Le storie di Filippo e Carmine trovano spazio in mezzo a quelle di tutti gli altri personaggi, ognuno con il proprio passato spesso turbolento che non ha lo scopo di giustificare il loro crimine bensì quello di collocare il loro presente nel contesto di una storia individuale. Difendo personalmente il diritto sacrosanto di un prodotto Rai inizialmente trovatosi su una rete non condivisa e apprezzata dal pubblico giusto (quello dei giovani) di non apparire perfetto fin da subito agli occhi di chi inizia ora a recuperarlo, ritenendolo io perfettamente in linea con il riscontro che la serie ha avuto per le prime due stagioni e non destinata effettivamente all’acquisto di piattaforme grandi come Netflix e, in generale, allo streaming col quale sta avendo esperienza solo adesso. È dunque inverosimile aspettarsi un capolavoro di tecnica ed esecuzione, ma se lo scopo dello spettatore è quello di trovare la voce di ragazzi cresciuti nel contesto sbagliato e seguirne il percorso tramite amore, amicizia, fuga da un ambiente che veste loro troppo stretto, riflessione e talvolta ribellione, questo è il prodotto giusto per voi.
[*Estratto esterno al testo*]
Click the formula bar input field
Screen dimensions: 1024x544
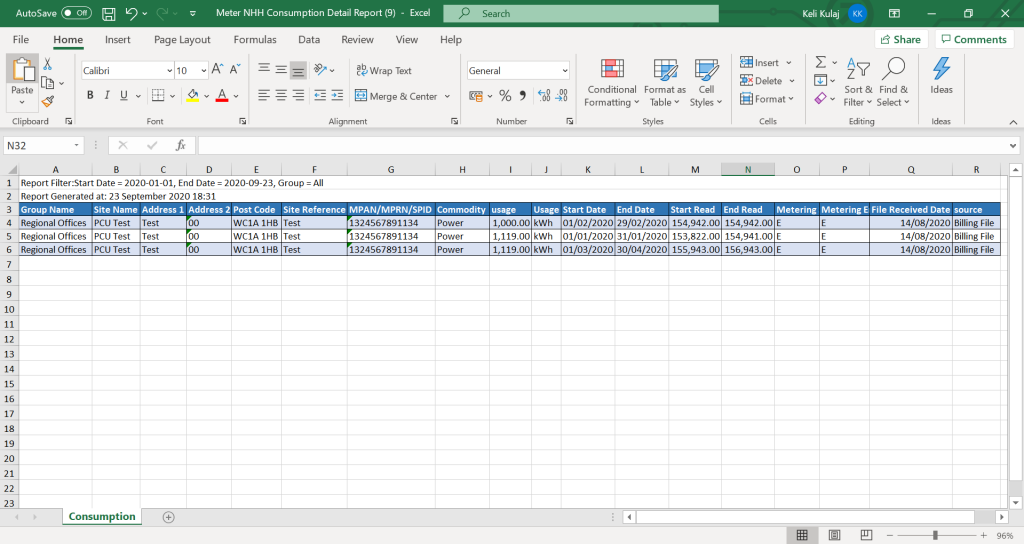click(x=600, y=145)
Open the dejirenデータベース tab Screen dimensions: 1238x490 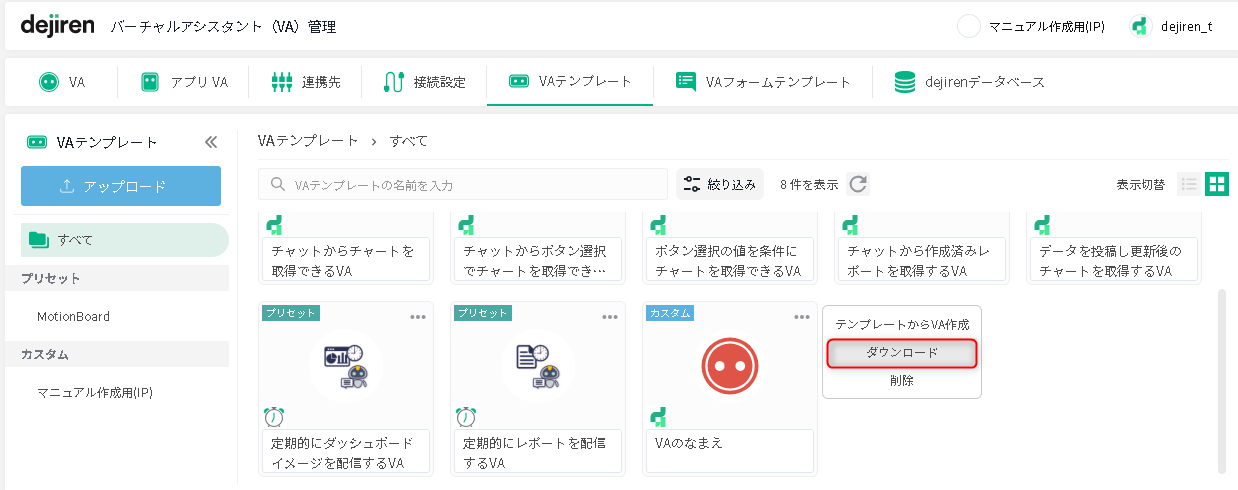click(x=970, y=82)
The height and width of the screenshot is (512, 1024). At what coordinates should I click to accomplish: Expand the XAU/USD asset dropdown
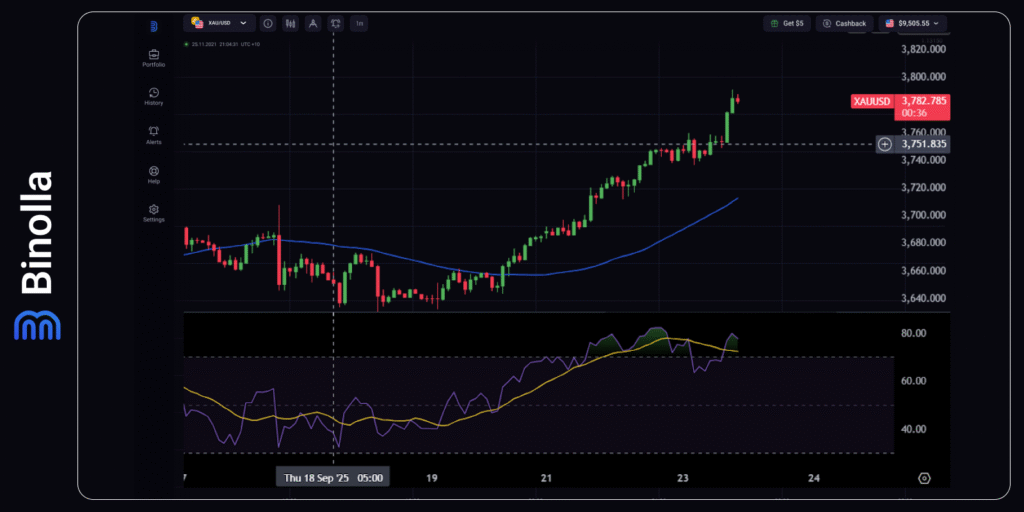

La serie vuole infatti affrontare il tema della rinascita e del perdono senza ignorare la ricaduta e l’instabilità che spesso coglie impreparato chi ha già sbagliato in passato, e lo fa analizzando sia la fragilità di chi porta sulle spalle il peso della colpa sia la rabbia di chi è consapevole del proprio crimine ma ciò non lo ferma dall’accettare la sfida di compierne altri, sentendosi solo così utile all’interno di un sistema che era destinato a fare parte della propria vita prima ancora di nascere.

Con un cast di splendidi talenti, perlopiù alla loro prima esperienza lavorativa, e completamente recitata in dialetto napoletano, Mare Fuori può apparire come la metafora del passaggio dall’infanzia all’età adulta, considerando quanto questo comporti l’inciampare di chi affronta tale viaggio in solitudine, o cercando da sé una compagnia degna di tale onore.